Dans un contexte marqué par la consolidation des institutions et l’entrée progressive du Gabon dans la 5ᵉ République, les patrons de presse privée ont posé un acte fort, responsable et hautement symbolique : celui de la reconnaissance publique envers le Chef de l’État, Son Excellence le Président de la République, Chef du gouvernement, ainsi qu’envers le ministre sortant de la Communication, Paul-Marie Gondjout.
À travers une déclaration solennelle, empreinte de maturité et de lucidité, les responsables des entreprises de presse privée ont tenu à exprimer leur gratitude pour les efforts consentis en faveur du secteur des médias durant la Transition. Un geste rare, mais essentiel, qui témoigne d’un climat de dialogue, de respect mutuel et de responsabilité entre les pouvoirs publics et la presse privée.
Cet acte de reconnaissance s’inscrit dans la continuité des engagements pris par le Chef de l’État dès 2023, notamment la revalorisation substantielle de la subvention à la presse privée écrite et numérique, passée de 150 à 500 millions de francs CFA. Une décision courageuse, matérialisée dès 2024, et reconduite en 2025, traduisant une volonté politique claire de soutenir un secteur longtemps fragilisé, voire asphyxié sous l’ancien régime.
Pour les patrons de presse, cette aide n’est pas un simple appui financier : elle représente une véritable bouffée d’oxygène, un instrument de survie et de renaissance pour de nombreux médias privés, qui retrouvent progressivement leur place dans le paysage médiatique national. L’image du phénix renaissant de ses cendres illustre parfaitement cette nouvelle dynamique.

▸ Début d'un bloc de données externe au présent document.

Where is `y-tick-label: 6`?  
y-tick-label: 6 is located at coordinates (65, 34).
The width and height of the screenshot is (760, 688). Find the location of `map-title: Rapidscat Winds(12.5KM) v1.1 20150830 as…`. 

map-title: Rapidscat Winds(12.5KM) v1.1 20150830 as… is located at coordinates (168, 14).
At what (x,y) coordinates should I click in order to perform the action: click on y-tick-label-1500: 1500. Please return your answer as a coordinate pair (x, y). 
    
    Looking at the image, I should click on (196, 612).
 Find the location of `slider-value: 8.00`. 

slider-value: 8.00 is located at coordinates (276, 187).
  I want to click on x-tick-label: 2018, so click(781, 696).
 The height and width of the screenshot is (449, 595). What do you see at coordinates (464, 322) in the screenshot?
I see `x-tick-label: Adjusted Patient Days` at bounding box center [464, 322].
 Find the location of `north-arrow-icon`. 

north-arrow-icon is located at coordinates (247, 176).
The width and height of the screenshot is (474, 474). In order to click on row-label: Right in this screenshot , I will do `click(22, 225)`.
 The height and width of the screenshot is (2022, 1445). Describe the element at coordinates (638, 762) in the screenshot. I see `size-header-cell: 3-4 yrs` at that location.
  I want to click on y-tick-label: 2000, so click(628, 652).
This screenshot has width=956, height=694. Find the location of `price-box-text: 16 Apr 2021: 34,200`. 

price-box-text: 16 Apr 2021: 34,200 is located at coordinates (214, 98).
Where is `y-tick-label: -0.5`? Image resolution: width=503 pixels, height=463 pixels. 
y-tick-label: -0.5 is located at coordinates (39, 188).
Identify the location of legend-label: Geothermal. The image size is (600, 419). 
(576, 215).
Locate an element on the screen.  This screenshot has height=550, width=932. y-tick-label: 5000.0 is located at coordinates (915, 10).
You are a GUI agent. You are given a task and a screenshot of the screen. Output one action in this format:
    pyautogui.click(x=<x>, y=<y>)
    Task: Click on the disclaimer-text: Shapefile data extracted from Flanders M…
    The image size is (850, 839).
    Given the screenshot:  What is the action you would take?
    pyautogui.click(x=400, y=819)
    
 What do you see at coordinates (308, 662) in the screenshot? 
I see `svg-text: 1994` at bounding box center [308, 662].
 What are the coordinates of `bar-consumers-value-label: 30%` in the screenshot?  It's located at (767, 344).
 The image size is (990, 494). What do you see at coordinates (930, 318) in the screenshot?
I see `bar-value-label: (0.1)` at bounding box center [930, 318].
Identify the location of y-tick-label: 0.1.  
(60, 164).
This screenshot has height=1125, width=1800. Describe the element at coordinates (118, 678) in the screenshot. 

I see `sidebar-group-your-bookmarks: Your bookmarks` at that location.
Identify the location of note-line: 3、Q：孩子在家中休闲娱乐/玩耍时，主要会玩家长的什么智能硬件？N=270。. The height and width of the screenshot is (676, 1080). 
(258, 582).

La reconnaissance exprimée concerne également la méthode. L’inclusivité observée dans la répartition de l’aide à la presse en 2025 avec 81 médias jugés éligibles est saluée comme un signal fort en faveur du pluralisme, de l’équité et de la diversité des voix. À ce titre, le rôle du ministre sortant de la Communication est unanimement reconnu. Son écoute, sa disponibilité et son ouverture aux propositions des organisations de médias ont permis une répartition jugée juste, concertée et techniquement maîtrisée.
Une mention spéciale mérite d’être adressée à la Secrétaire générale du ministère, Présidente de la commission d’attribution de l’aide à la presse, dont le travail a été conduit avec une impartialité irréprochable, une rigueur méthodologique exemplaire et un sens élevé de l’intérêt général. Connue pour son professionnalisme et son exigence, elle a su garantir la crédibilité du processus, rassurer les acteurs du secteur et instaurer un climat de confiance autour des travaux de la commission. Son engagement discret mais déterminant a largement contribué à faire de cette répartition un modèle de transparence et de bonne gouvernance administrative.
Au-delà des remerciements, cette déclaration des patrons de presse se veut aussi un engagement. Celui de bâtir une presse privée plus crédible, plus professionnelle, plus compétitive, capable de rivaliser avec les médias de la sous-région et de s’imposer comme une véritable alternative à la presse d’État. Une presse qui investit dans la qualité des contenus, la rigueur des analyses, la profondeur des enquêtes, et surtout dans l’emploi des jeunes diplômés des écoles de journalisme et de communication.
En reconnaissant les efforts des autorités, les patrons de presse rappellent une vérité fondamentale : soutenir la presse privée, ce n’est pas soutenir des intérêts particuliers, mais renforcer la démocratie, garantir la liberté d’expression et assurer aux citoyens un droit effectif à une information fiable et de qualité.
Cet acte de reconnaissance, responsable et républicain, mérite d’être salué. Il illustre une presse privée consciente de ses droits, mais aussi de ses devoirs. Une presse qui sait dire merci lorsque la République tient ses engagements, et qui se dit prête à accompagner, avec exigence et professionnalisme, la construction d’un Gabon nouveau.